# TESTO FORNITO
«Hai mai litigato coi tuoi fratelli?» I bambini parlano di pace col Papa
A mezzogiorno di lunedì 11 maggio, nell’Aula Paolo VI in Vaticano, Papa Francesco ha ricevuto in udienza bambini e ragazzi di scuole primarie provenienti da tutta Italia, protagonisti della manifestazione promossa dalla Fondazione “La Fabbrica della Pace” e dal Comitato promotore dell’omonima Fondazione. Il Papa ha risposto a braccio alle domande postegli dai bambini. Riportiamo la trascrizione del dialogo, pubblicato dal sito news.va.
Cari bambini, buongiorno!
E cari non-bambini, buongiorno!
Ho sentito le domande che voi avete fatto. Io le ho scritte qui, le domande… Sono 13. Ma siete stati bravi a fare le domande! Io parlerò partendo dalle domande che voi avete fatto.
Chiara: «Litigo spesso con mia sorella. Ma tu hai mai litigato con la tua famiglia?»

# MATERIALE FORNITO
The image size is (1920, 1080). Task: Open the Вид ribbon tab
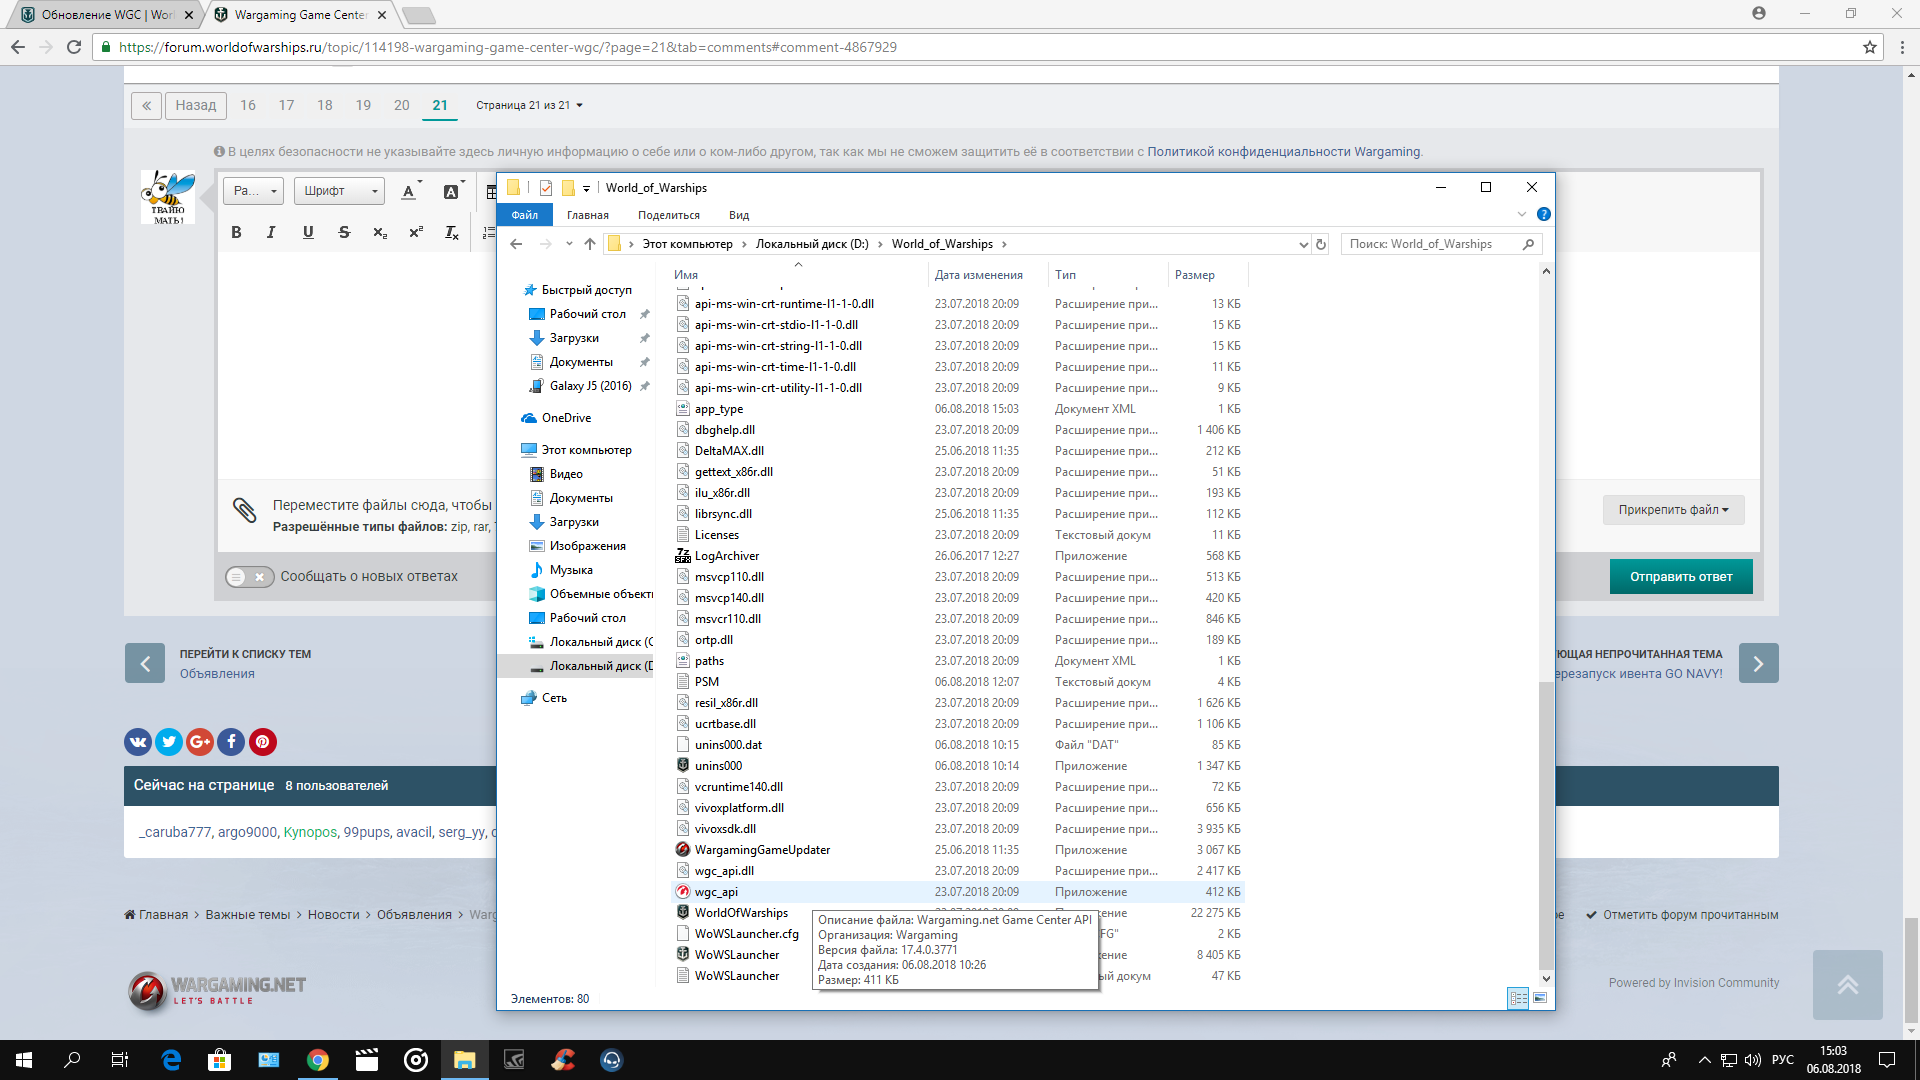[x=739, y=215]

* * *

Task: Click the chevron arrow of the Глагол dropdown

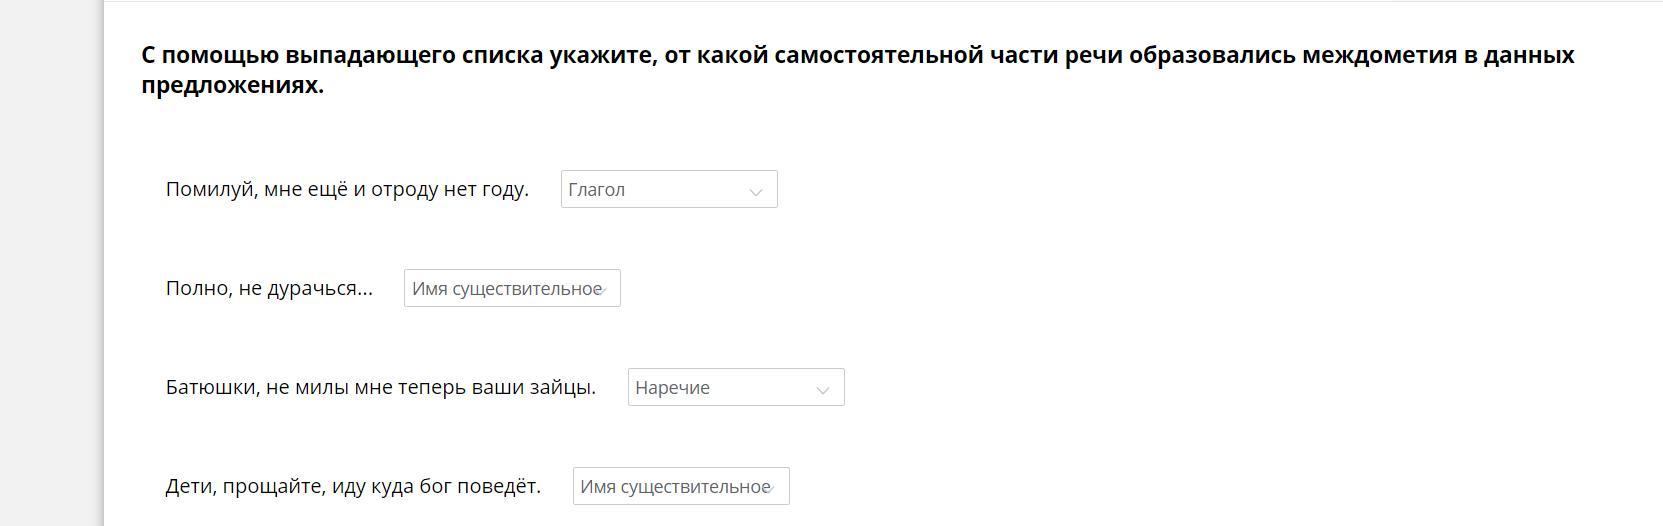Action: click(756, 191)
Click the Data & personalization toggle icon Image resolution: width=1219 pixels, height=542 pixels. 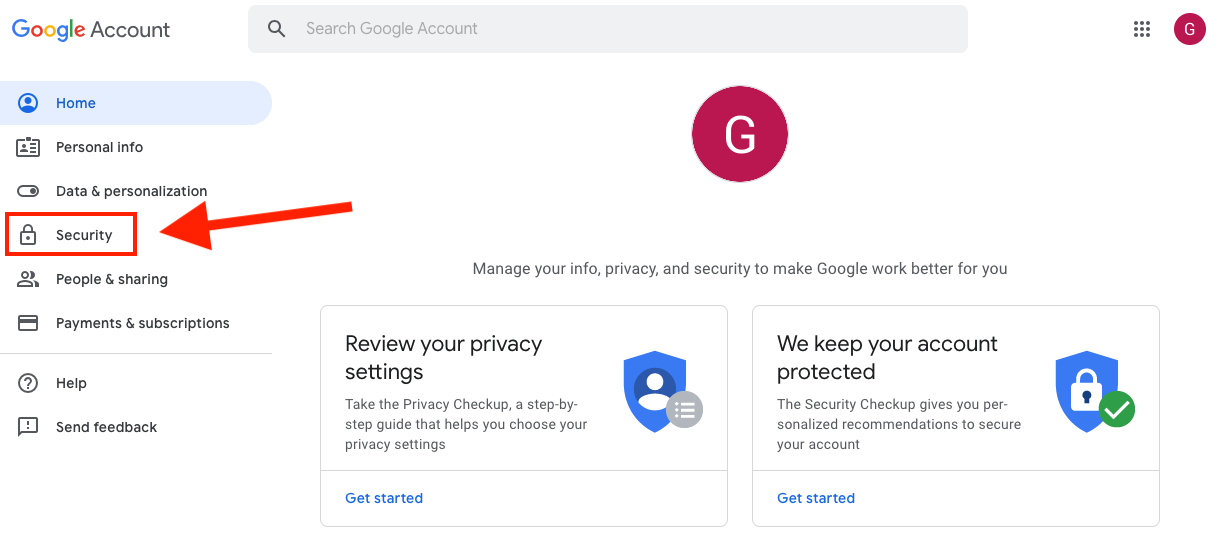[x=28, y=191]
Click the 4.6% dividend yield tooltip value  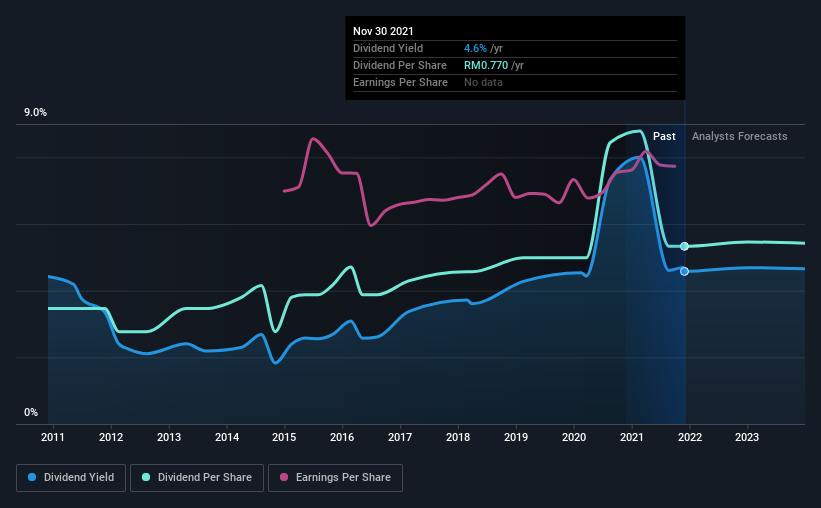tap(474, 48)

# ISTRUZIONI E REQUISITI
Trascrivi il brano del testo fornito a partire da "Cari bambini, buongiorno!" e fino a "dalle domande che voi avete fatto.", cambiando "buongiorno" in "buonasera". Questo materiale è a sé stante e distinto dal testo.

# RISPOSTA AL COMPITO
Cari bambini, buonasera!
E cari non-bambini, buonasera!
Ho sentito le domande che voi avete fatto. Io le ho scritte qui, le domande… Sono 13. Ma siete stati bravi a fare le domande! Io parlerò partendo dalle domande che voi avete fatto.